Business Services Industry

PBMs help follow doctors' orders - pharmacy benefit management

HR Magazine, Sept, 1997 by Jay Greene

Vera Clark knows exactly what kind of pharmacy benefit management (PBM) vendor Office Depot needs: one that provides prompt and accurate service, monitors quality, provides regular performance reports, and helps the company stay within its health care budget.

Unlike most companies that hire consultants to act as insurance brokers, Office Depot conducted its own search for a PBM and expects to select one this fall.

"We could have used a broker to help us," says Clark, manager of benefit services for the Delray Beach, Fla.-based office supply chain. "But it's a lot more fun when you get involved. You have much more control and develop a better relationship with the PBM you ultimately select."

Office Depot is especially interested in a PBM willing to develop performance standards and agree to financial incentives and penalties for meeting or missing them. "We want them to hold up their end of the bargain," Clark says.

Clark's approach reflects the realities of pharmacy benefit providers, which vary little in costs but compete heavily on service and quality. On average, in 1995 pharmacy benefit programs cost $424 annually per covered employee for companies with more than 500 employees, according to A. Foster Higgins. That figure reflects a 4.7 percent increase from 1994.

Over the past five years, the PBM industry has experienced unprecedented growth while struggling to meet rising customer expectations, says Michael Deskin, president of the Pharmacy Benefit Management Institute (PBMI), a Phoenix-based trade group of PBMs, employers and HMOs. According to Deskin, PBMs have spent millions of dollars to upgrade their management information systems and have improved drug utilization analysis. However, mergers and acquisitions of PBMs have adversely affected customer service, he says.

PBMI offers a software program to help companies develop requests for proposals (RFPs) that best suit their needs, Deskin says. With the software, vendors can respond in data entry forms that are easily compared, he says. But because of major differences in service and quality among PBMs, companies shopping for them should set their own criteria for selection and for monitoring performance, Deskin says.

"There really isn't much difference in prices among PBMs," Deskin says. "You identify, the best vendor based on your needs. Do you need a national one or will a regional one do?"
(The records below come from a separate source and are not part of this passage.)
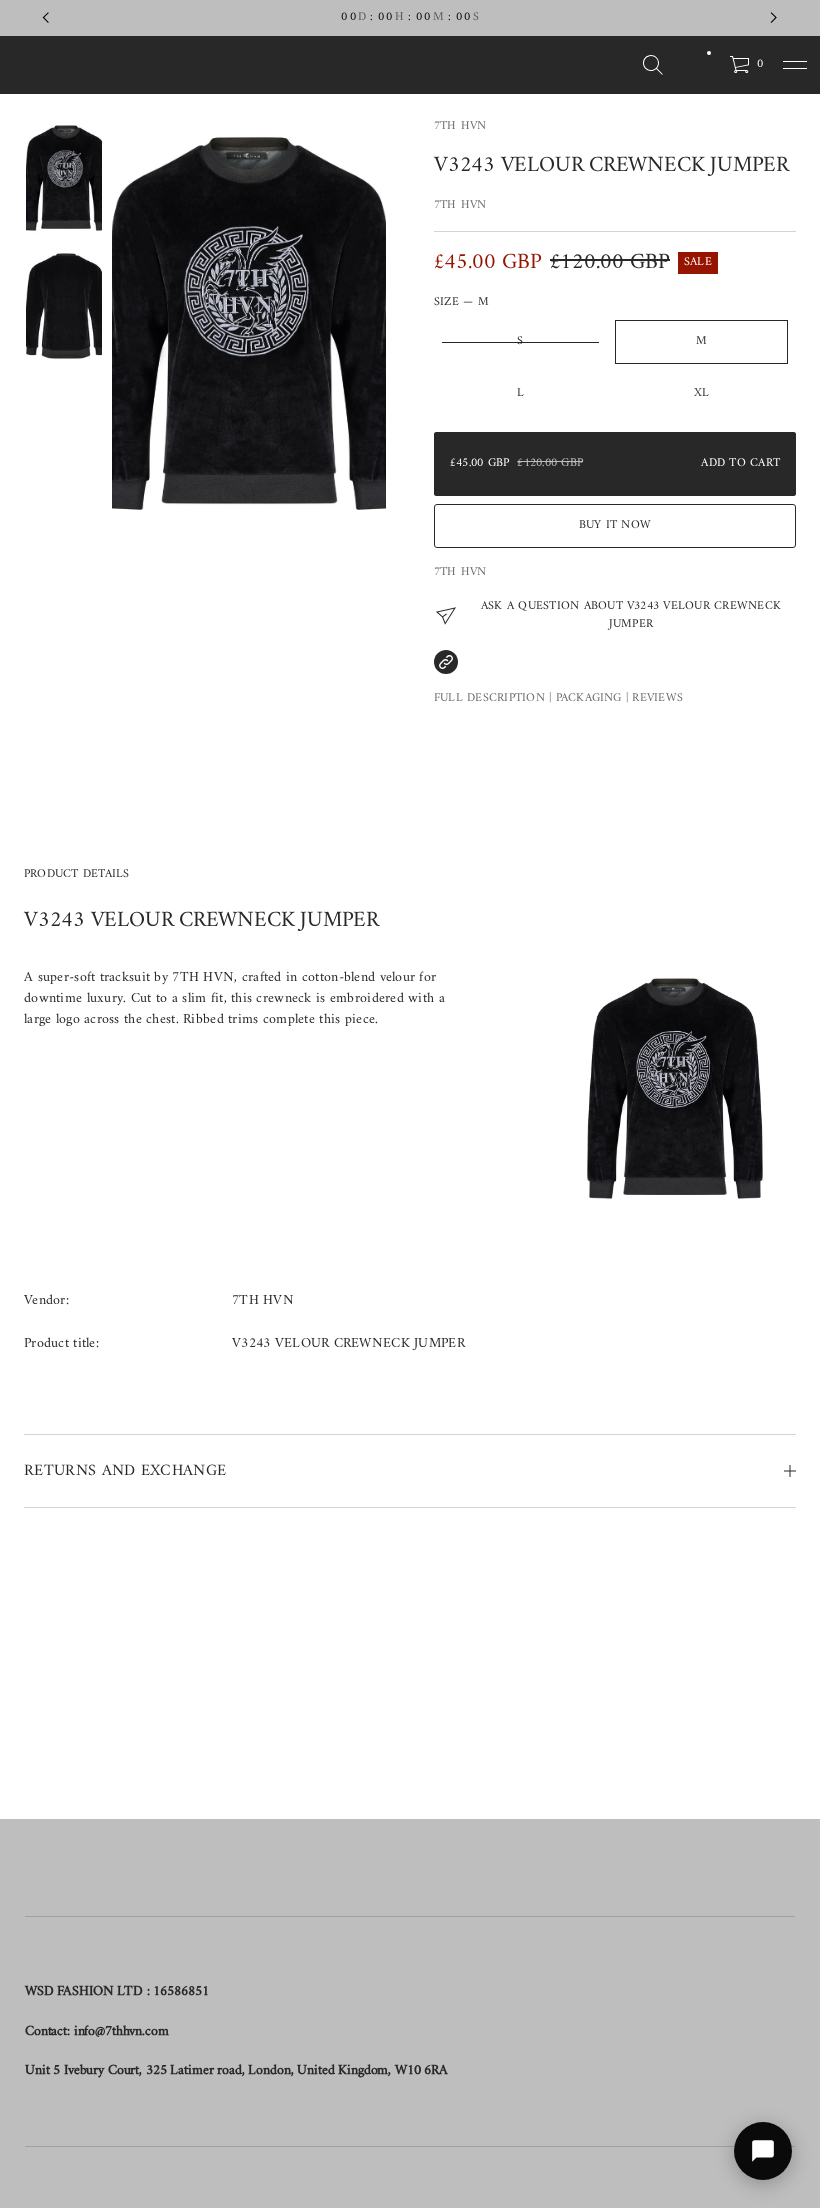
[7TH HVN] (113, 65)
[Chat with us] (763, 2151)
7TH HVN (460, 126)
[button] (653, 65)
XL (701, 393)
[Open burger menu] (795, 65)
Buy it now (615, 525)
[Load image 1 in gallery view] (64, 178)
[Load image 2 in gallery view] (64, 306)
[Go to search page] (653, 65)
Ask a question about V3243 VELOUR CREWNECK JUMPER (631, 616)
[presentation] (249, 323)
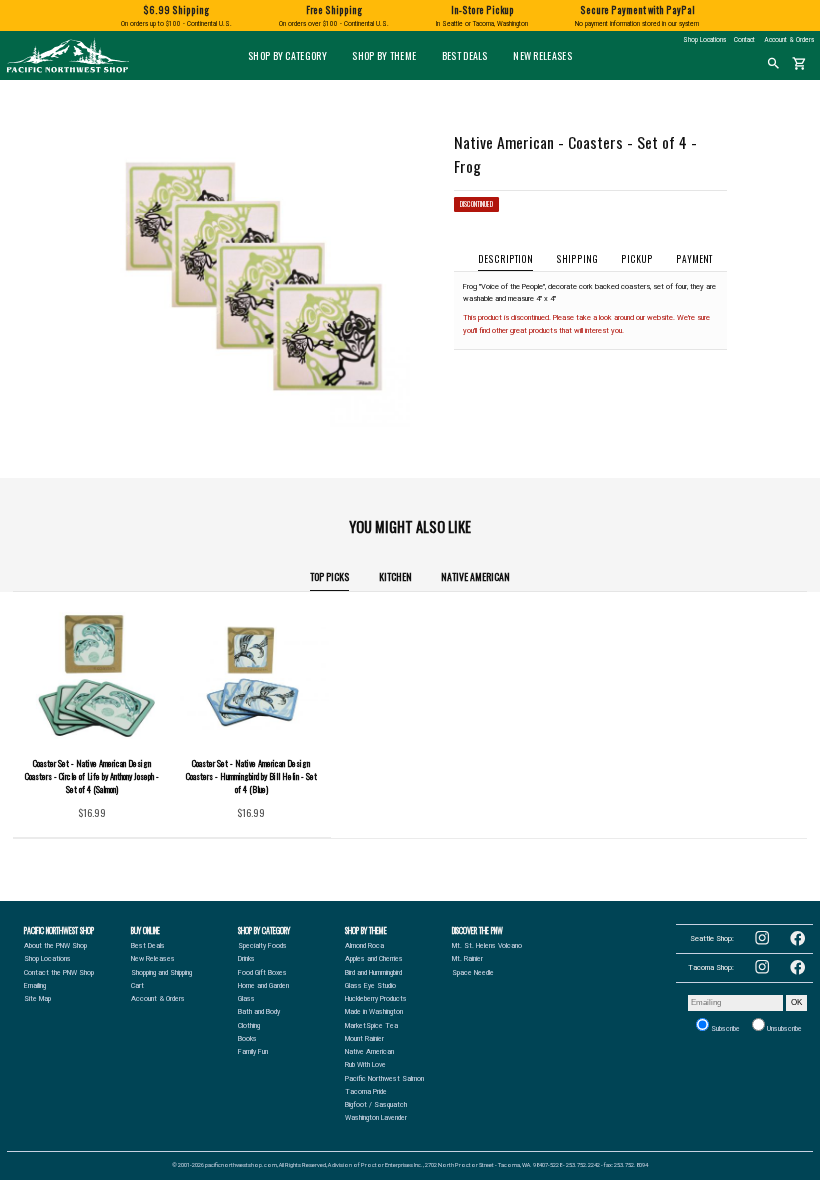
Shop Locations (704, 40)
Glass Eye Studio (370, 986)
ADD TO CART (109, 817)
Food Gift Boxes (262, 973)
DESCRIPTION (505, 259)
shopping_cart (799, 63)
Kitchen (395, 576)
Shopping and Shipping (161, 973)
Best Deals (465, 55)
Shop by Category (287, 55)
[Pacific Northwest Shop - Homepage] (67, 71)
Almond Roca (364, 946)
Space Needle (473, 973)
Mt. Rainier (467, 959)
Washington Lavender (376, 1118)
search (773, 63)
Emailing (35, 986)
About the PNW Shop (55, 946)
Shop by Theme (384, 55)
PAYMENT (694, 259)
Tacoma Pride (366, 1092)
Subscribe (724, 1029)
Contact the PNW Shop (59, 973)
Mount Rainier (364, 1039)
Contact (744, 40)
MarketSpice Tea (371, 1026)
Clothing (249, 1026)
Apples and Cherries (374, 959)
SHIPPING (577, 259)
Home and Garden (263, 986)
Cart (137, 986)
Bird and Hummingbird (373, 973)
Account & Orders (789, 40)
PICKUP (637, 259)
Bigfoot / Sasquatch (376, 1105)
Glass (246, 999)
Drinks (246, 959)
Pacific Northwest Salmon (384, 1079)
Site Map (37, 999)
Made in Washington (374, 1012)
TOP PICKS (329, 576)
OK (796, 1002)
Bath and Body (259, 1012)
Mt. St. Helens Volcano (487, 946)
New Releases (542, 55)
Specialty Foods (262, 946)
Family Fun (253, 1052)
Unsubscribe (783, 1029)
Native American (475, 576)
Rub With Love (365, 1065)
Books (247, 1039)
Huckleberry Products (376, 999)
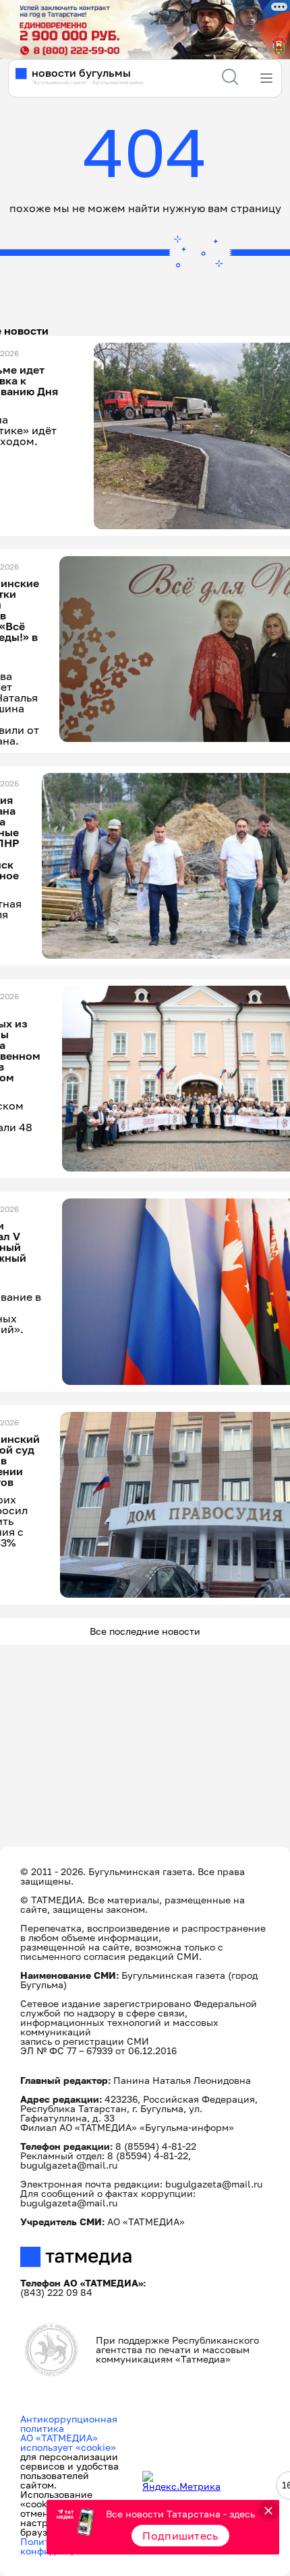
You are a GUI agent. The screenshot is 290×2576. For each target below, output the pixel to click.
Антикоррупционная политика (68, 2423)
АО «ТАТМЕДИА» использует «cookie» (68, 2442)
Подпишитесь (180, 2535)
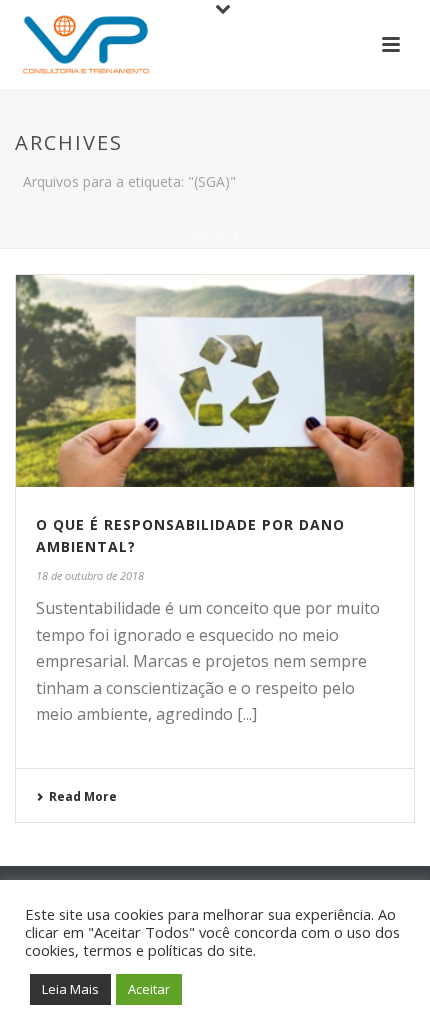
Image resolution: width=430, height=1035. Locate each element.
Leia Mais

Companies should require PBMs to guarantee that promises made in a formal proposal be included in any final contract, Deskin says. "It will take away any marketing ploys PBMs routinely stick in their [RFP] responses," he adds.

One provision to examine is the skill level of the PBM's claims-processing representatives. "The service you receive from a vendor depends on the skills of the person you are working with as opposed to skills of the company," Deskin says. "Some PBMs do a bait-and-switch routine. First they assign an experienced person. Then they go to a less experienced person for claims processing. Don't let them get away with this. It can make a big difference."

One way to get around these tactics is to insist that an experienced claims processor be included as part of the contract for as long as that person is employed with the PBM, Deskin says.

UTILIZATION DATA

One problem that PBMs are trying to rectify is the traditional shortage of comprehensive utilization and quality control data that would enable companies' human resource managers and HMOs to monitor effectiveness, Deskin says.

"We just started to get good data to help our clients," says Margaret Kolb-Tavis, a consultant with Marsh and McLennan, a Minneapolis-based employee benefit consulting firm. "Some PBMs are better than others. You have to be careful in selecting a PBM and specify up front the data you want and how you want it formatted."

Good PBMs can review potential drug interactions by analyzing patient medical records, says Carol Sardinha, director of communications for the Academy of Managed Care Pharmacy, an Alexandria, Va., association of 4,000 pharmacists who work for HMOs and PBMs.

"Often physicians don't know if a patient is taking other drugs," Sardinha says. "PBMs can collect this information and discover [potential prescription conflicts] to keep the patient from going to the hospital, which can increase medical costs."

Tracking drug utilization also helps companies develop patient health education and prevention programs such as stress management and weight loss, Sardinha says.

One key question that Patricia Wilson, president of Wilson & Associates of Rosemont, Pa., likes to ask PBMs is how they collect patient medication information.

"Some just ask open-ended questions in application forms," Wilson says. "I prefer PBMs that have a checklist with all common medications. It is much easier for patients to remember the drugs they use that way."

Another important point is how well the PBM interacts with physicians and patients when the issue of generic drug substitution comes up in mail-order prescriptions. "It is always wise to ask the PBM if they routinely call the physician for permission to substitute for a generic and to also call the patient to inform them about the change," Wilson says. "If the patient expects the pink pill and gets the blue pill there might be a problem at the mailbox. It is a simple thing, but it says a lot about whether the PBM is feeling responsible to the patient or just pushing pills."